** Start of Source extract **
It is important to know about the various regulatory agencies that monitor the labeling of alcoholic beverages. FMBs and wine coolers, depending on their alcohol content, could fall under the regulation of the Food and Drug Administration (FDA), the Alcohol and Tobacco Tax and Trade Bureau (TTB), or both. For example, labeling requirements for wines containing 7% or more alcohol are controlled by the TTB, but wine coolers under 7% alcohol are regulated by the FDA, because such products do not fall under the federal definition of wine. In addition, labeling requirements for beers not made from malted barley and hops are regulated by the FDA (such as sorghum beer), while malt based products and distilled spirit based products are subject principally to TTB requirements.
If your product falls under TTB’s labeling jurisdiction, you will need to get a Certificate of Label Approval (COLA) and you will likely need to get formula approval (see, for example, our previous blog on easing up of beer formula requirements here). If your product label is FDA regulated, you will have to include a nutrition facts statement and other information that would not be required under the TTB labeling regulations. Bear in mind that even products under FDA jurisdiction for labeling still may need TTB formula approval. You need to be careful about using any type of name which makes customers think that the product might be a spirit drink if it isn’t (including cocktail names like margarita or daiquiri).
In addition to formulation and labeling issues, recycling laws surrounding FMBs and similar products can be tricky. Ten states, including California (with its CalRecycle program), Connecticut, Hawaii, Iowa, Maine, Massachusetts, Michigan, New York, Oregon, and Vermont, have container recycling laws that apply to a variety of alcoholic beverages. The specific products that are subject to the laws vary from state to state, as do the container marking requirements. Wine- and spirits-based products may be subject to recycling laws, even in states where wine and distilled spirits are exempted.
Before producing a flavored malt beverage or other ready to drink beverage, be sure to familiarize yourself with the special rules that apply to these products. For questions about any of these products, contact one of the attorneys at Strike & Techel.
Imbiblog is published for general informational purposes only and is not intended as legal advice. Copyright © 2014 · All Rights Reserved ·
April 12, 2011
Just when you thought the caffeinated alcoholic beverage saga was finally over, New York state senator Jeffrey Klein is keeping the saga alive. As a response to the ban on caffeinated alcoholic beverages that spread throughout the nation toward the end of 2010, the largest producer of such beverages, Phusion Projects, eliminated caffeine, guarana and taurine from its beverages. Senator Klein (D-Bronx/Westchester), chairman of the New York Senate Alcohol and Drug Abuse Committee, however, believes the products are still dangerous and being accessed and abused by minors. As a result, at the end of March he introduced a plan of action to decrease minors’ access to the beverages by creating a new defined term within the New York alcoholic beverage code, “Flavored Malt Beverage,” and requiring that such products falling under the new definition are only sold in New York liquor stores as opposed to convenience stores. Many phrases have been used to describe these beverages, from Progressive Adult Beverages (PABs), Flavored Alcoholic Beverages (FABs), Malternatives, Ready to Drinks (RTDs), and the catchy Alcopops. But if the new bill, S4221-2011 becomes law, it appears that FMB will become the beverages’ official title in New York. The proposed definition of FMBs set forth in S4221-2011 is:
“’Flavored Malt Beverage’ means and includes any alcoholic beverage of any name or description that is manufactured from malt, wholly or in part, or from any substitute therefore including, but not limited to, liquor, spirit or wine; and containing more than six per centum alcohol by volume and more than one per centum sugar by volume which is manufactured with the addition of flavorings or other ingredients including, but not limited to, fruit, fruit juice or fruit flavor, or herbs, nuts or spices (including, but not limited to, chocolate, licorice or vanilla, or stimulants (including, but not limited to caffeine, guarana, ginsing (sp), taurine or wormwood oil). The authority may, pursuant to subdivision fifteen of section seventeen of this chapter, further defined those alcoholic beverages that shall be included within such term. Provided that, Flavored Malt Beverages shall not be deemed to be beer, cider or a wine product.”
** End of Source extract **
** Start of Recorded data **
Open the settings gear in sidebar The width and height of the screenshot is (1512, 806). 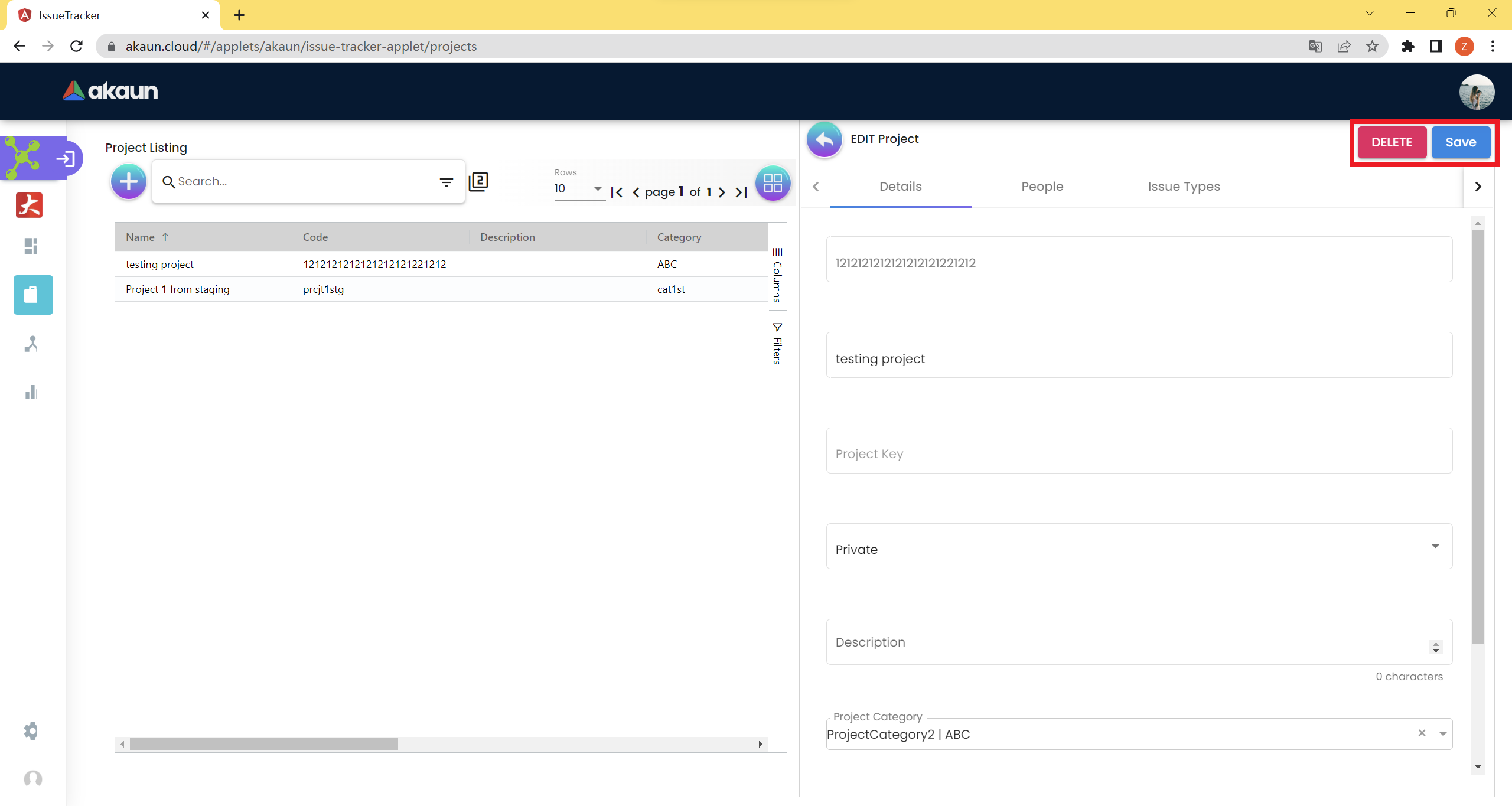click(x=31, y=730)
** End of Recorded data **
- Problems to work on:
A. Condense the paragraph of the beverage regulation text that begins "In addition to formulation and labeling issues," keeping its main facts.
B. Reproduce the part of the beverage regulation text starting with "In addition to" and going on through "Strike & Techel.".

- Outputs in order:
A. Recycling laws can complicate FMBs and similar products. Ten states have container recycling laws covering various alcoholic beverages: California (through CalRecycle), Connecticut, Hawaii, Iowa, Maine, Massachusetts, Michigan, New York, Oregon, and Vermont. The covered products and container marking requirements differ by state. Wine- and spirits-based products may fall under these laws even in states that exempt wine and distilled spirits.

B.
In addition to formulation and labeling issues, recycling laws surrounding FMBs and similar products can be tricky. Ten states, including California (with its CalRecycle program), Connecticut, Hawaii, Iowa, Maine, Massachusetts, Michigan, New York, Oregon, and Vermont, have container recycling laws that apply to a variety of alcoholic beverages. The specific products that are subject to the laws vary from state to state, as do the container marking requirements. Wine- and spirits-based products may be subject to recycling laws, even in states where wine and distilled spirits are exempted.
Before producing a flavored malt beverage or other ready to drink beverage, be sure to familiarize yourself with the special rules that apply to these products. For questions about any of these products, contact one of the attorneys at Strike & Techel.